Maybe I’m old-school, maybe I’m not a fan of change, or maybe I’m just out of touch. Either way I’m of the opinion that the best fun you can have with a games console is with a good local multiplayer game. Get some friends round a TV, get the drinks and snacks in, and you’re all set for an evening of laughter and mockery. There’s nothing quite like be able to see the face of the person you just killed in an FPS, or watch them react after you’ve just overtaken them on the line in a racing game, and what Nintendo Land does is remind you of this fact from the very start. It provides you with numerous experiences that are packed with enough variety, humour and competitive edge to keep you wanting to play them again and again. If you can rustle up one or two friends or willing family members this Christmas, then Nintendo Land is well worth picking up, even at full price. It's not a singleplayer game and it never pretends to be, but if you accept it for what it is, you'll be glad you picked it up, and your friends will be too. In short, if you have a Wii U, and love a bit of local multiplayer, you really ought to get this game.
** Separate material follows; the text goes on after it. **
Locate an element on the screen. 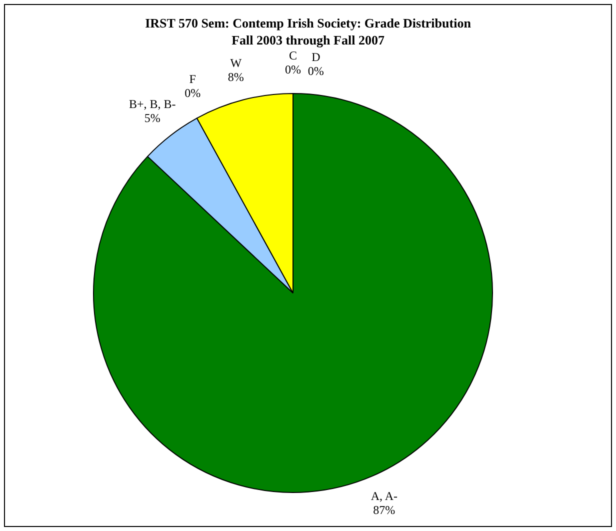  category-label: C is located at coordinates (293, 56).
- Thoroughly enjoyable collection of minigames
- Instantly accessible to all
- Reinvigorates the local multiplayer
- Hours of entertainment
- No sprawling 100+ hour epic game
- Some minigames feel a little similar
The Short Version: As a collection of minigames, Nintendo Land was never going to be groundbreaking. But what it is, is a game that is inviting, engaging, rewarding and so full of polish that it sets a very high benchmark for this type of game. What it set out to do was showcase the WiiU potential. What it provided was not only a glimpse into a future for the console which most definitely has potential, but it also reminded us where true fun lies – in the enjoyment of games with friends and family. Even if their Miis do dress up as a Pikmin in the process.